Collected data
--- START ---

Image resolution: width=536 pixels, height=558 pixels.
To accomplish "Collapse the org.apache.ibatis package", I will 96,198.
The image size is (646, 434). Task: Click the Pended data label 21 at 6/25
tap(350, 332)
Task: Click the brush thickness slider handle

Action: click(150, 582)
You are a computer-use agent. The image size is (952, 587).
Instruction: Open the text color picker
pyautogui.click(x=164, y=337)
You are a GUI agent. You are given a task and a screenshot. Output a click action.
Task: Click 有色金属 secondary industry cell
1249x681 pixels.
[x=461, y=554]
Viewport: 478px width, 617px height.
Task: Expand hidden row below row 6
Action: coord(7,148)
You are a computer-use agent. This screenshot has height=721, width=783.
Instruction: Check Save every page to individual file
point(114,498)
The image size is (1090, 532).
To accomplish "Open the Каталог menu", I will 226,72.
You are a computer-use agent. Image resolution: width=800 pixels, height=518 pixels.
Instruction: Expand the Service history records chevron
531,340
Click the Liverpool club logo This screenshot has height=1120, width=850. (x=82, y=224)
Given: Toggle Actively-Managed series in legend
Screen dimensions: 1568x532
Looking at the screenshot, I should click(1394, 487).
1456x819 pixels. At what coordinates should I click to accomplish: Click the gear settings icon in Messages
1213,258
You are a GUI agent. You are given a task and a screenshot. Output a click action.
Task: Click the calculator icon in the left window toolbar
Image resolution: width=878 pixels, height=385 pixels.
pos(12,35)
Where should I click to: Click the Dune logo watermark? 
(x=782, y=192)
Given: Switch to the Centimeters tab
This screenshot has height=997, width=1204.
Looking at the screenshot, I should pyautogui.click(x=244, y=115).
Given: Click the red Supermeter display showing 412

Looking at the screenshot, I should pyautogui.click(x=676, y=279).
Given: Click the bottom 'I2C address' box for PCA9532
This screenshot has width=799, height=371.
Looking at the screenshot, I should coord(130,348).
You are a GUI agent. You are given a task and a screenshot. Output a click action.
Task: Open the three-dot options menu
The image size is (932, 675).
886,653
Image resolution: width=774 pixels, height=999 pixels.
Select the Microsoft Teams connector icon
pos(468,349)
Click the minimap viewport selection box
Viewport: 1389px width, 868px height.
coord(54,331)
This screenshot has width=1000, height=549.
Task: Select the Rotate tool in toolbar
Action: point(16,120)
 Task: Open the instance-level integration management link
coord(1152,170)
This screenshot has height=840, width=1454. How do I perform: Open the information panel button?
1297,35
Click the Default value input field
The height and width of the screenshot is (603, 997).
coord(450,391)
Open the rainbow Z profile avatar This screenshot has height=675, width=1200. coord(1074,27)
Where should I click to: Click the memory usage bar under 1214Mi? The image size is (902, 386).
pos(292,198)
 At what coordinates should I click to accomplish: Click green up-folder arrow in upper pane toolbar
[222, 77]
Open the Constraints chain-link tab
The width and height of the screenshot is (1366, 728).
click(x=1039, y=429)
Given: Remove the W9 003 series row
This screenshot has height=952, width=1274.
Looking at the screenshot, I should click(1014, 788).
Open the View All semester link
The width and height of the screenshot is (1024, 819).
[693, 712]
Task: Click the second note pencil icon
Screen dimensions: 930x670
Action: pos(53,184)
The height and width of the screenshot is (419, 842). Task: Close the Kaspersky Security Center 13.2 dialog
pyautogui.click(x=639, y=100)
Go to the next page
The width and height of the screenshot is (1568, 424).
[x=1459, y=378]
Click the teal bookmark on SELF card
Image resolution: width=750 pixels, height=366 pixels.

--- END ---

Starting with the first line of the records above, give back each line exactly until the line with "You are a computer-use agent. The" has been given as well.

Image resolution: width=536 pixels, height=558 pixels.
To accomplish "Collapse the org.apache.ibatis package", I will 96,198.
The image size is (646, 434). Task: Click the Pended data label 21 at 6/25
tap(350, 332)
Task: Click the brush thickness slider handle

Action: click(150, 582)
You are a computer-use agent. The image size is (952, 587).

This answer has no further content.